Member of Parliament for Calder Valley
- In office 1 May 1997 – 12 April 2010
- Preceded by: Sir Donald Thompson
- Succeeded by: Craig Whittaker

Personal details
- Born: 14 October 1945 (age 80) Manchester, Lancashire, England
- Party: Labour
- Spouse: David Tarlo

= Christine McCafferty =

British politician (born 1945)

Christine McCafferty (née Livesley; born 14 October 1945) is a British Labour Party politician who was Member of Parliament (MP) for Calder Valley from 1997 to 2010 when she retired.

==Early life==
Born in Manchester, she attended Whalley Range High School in Whalley Range, Manchester, then Footscray High School in Melbourne, Australia. She worked as welfare worker for disabled people for the Manchester Community Health Service from 1963 to 1970. From 1970 to 1972, she was an education welfare officer for the Manchester Education Committee. From 1978 to 1980, she was Registrar of Marriages for Bury registration district. From 1989 to 1997, she was a project manager for Calderdale Well Woman Centre.

Before her election to parliament, McCafferty was a member of Hebden Royd Town Council 1991–95. She was also a councillor on Calderdale Metropolitan Borough Council 1991–7, where she was chair of the Adoption Panel 1992–6. She served as member of the West Yorkshire Police Authority 1994–7.

==Parliamentary career==
McCafferty was selected as a New Labour candidate through an all-women shortlist. She was elected in the 1997 Labour landslide, replacing the Conservative Sir Donald Thompson who had held the seat since 1979. Her election was subject of the book This England by Pete Davies.
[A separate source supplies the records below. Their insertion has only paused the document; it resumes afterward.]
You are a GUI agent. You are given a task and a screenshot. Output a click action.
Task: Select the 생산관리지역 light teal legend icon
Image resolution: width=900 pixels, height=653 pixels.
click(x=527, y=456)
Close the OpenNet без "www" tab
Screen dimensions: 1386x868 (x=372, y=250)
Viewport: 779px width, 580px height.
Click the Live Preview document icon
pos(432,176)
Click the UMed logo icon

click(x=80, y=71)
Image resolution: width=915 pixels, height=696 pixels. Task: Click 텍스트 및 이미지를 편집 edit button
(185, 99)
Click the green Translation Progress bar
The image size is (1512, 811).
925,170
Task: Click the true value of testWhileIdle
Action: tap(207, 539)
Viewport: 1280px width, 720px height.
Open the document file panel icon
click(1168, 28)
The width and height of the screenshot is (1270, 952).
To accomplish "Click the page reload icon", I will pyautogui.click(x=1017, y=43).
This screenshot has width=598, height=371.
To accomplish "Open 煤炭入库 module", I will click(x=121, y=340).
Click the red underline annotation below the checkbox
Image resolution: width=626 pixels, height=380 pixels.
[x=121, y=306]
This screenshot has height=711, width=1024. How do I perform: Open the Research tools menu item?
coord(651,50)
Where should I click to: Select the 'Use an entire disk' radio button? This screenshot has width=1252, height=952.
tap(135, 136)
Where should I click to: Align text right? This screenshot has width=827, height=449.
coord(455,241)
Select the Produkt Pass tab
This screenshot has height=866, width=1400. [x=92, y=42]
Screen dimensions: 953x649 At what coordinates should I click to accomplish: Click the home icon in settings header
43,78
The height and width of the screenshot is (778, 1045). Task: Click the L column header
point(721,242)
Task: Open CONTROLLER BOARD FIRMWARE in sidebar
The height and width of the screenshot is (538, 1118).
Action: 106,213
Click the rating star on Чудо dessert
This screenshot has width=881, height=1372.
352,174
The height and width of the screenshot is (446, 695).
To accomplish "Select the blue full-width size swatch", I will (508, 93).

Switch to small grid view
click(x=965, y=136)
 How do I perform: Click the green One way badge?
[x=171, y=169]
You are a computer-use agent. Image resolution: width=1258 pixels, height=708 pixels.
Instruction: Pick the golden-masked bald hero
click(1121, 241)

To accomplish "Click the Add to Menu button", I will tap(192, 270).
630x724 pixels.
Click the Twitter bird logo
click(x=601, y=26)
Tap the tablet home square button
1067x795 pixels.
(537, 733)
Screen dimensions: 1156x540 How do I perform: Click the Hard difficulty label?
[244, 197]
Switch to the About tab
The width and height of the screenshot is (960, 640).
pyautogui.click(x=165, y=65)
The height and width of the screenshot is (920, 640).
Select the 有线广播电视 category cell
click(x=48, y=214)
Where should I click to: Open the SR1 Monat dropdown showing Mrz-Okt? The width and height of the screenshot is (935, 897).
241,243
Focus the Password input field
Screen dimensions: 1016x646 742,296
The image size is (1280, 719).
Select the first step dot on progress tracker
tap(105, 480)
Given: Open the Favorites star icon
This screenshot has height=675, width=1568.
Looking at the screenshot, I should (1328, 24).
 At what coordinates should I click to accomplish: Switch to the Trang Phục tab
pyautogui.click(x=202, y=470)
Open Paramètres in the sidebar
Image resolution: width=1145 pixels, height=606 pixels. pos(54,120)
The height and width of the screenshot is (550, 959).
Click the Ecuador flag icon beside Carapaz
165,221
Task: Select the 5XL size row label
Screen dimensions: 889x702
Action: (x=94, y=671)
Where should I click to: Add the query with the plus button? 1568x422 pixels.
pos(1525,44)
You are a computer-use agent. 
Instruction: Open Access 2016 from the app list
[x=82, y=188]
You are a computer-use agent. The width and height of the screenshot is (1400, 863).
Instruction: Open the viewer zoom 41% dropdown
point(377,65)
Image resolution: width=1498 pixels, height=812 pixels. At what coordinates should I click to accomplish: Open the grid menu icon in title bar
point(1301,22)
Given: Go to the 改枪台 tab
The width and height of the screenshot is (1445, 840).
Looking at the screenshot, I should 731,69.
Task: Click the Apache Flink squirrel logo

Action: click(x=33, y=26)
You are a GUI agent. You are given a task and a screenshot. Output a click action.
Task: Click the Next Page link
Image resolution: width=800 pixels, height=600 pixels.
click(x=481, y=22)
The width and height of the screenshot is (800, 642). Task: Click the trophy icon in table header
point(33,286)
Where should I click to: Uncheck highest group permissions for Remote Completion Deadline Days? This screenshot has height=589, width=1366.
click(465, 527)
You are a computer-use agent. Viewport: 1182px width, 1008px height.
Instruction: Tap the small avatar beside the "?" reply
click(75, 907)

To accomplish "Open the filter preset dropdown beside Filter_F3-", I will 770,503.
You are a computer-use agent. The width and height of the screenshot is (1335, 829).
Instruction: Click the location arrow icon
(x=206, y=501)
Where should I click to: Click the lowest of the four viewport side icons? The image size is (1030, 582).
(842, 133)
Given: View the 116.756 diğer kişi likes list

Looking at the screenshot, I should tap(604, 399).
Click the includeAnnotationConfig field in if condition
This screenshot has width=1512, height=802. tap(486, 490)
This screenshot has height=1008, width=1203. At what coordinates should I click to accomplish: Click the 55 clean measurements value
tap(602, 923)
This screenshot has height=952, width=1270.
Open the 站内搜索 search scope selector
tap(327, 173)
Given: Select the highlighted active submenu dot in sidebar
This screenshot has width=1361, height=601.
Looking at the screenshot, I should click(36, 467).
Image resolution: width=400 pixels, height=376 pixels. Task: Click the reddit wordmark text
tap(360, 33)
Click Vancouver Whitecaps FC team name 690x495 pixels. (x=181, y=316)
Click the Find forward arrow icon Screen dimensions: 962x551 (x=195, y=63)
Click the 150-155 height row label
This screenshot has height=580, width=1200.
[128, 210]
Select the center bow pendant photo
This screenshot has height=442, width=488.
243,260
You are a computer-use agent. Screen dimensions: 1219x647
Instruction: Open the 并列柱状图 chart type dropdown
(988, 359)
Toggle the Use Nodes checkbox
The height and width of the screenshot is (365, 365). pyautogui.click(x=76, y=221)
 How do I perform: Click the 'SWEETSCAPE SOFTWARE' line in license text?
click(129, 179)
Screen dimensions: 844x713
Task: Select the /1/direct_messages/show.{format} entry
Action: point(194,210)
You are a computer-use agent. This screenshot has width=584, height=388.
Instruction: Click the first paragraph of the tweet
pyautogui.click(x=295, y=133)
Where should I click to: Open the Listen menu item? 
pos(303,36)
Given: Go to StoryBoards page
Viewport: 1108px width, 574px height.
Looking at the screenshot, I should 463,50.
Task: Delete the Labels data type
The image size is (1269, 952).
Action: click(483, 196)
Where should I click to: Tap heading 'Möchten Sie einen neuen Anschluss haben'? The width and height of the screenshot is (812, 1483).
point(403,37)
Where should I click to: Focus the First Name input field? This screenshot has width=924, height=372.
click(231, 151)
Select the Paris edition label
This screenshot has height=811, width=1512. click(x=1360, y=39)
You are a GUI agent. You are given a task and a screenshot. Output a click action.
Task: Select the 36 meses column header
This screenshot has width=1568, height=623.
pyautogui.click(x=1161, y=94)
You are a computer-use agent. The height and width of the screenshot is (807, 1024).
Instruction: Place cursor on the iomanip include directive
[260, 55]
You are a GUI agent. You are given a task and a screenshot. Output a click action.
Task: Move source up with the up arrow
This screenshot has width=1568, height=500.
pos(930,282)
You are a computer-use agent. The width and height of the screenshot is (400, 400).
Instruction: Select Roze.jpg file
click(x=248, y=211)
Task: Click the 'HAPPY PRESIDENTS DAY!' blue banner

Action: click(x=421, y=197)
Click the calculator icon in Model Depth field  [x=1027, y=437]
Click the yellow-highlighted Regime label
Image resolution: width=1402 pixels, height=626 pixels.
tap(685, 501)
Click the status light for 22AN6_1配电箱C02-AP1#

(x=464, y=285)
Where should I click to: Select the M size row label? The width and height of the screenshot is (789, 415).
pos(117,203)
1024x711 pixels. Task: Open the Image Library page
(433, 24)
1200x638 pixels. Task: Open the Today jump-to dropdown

She held the seat in the 2001 and 2005 general elections despite Tory resurgence.

In Parliament, she was a member of the Procedure Committee 1997–9, and of the International Development Committee 2001–5. Since 1999, she has also been a member of the Parliamentary Assembly of the Council of Europe, chairing the All-Party Parliamentary Group on Population, Development and Reproductive Health. She was the author of the McCafferty Report, which proposed to limit the freedom of medical professionals to decline to perform controversial medical practices, such as abortion, in order to insure access to medical treatment. The initiative was ultimately defeated when, on 7 October 2010, a narrow majority of Members adopted a number of amendments that turned it into its opposite: it now re-affirms the free exercise of conscientious objection, instead of restricting it.

McCafferty was one of the Labour rebel MPs that voted against British involvement in the 2003 invasion of Iraq. Later that year she voted against the hospital reform bill that introduced NHS foundation trusts.

In 2007, McCafferty announced that she would retire at the next general election.

==Personal life==
McCafferty married Michael McCafferty, with whom she had one son. Later she remarried to David Tarlo.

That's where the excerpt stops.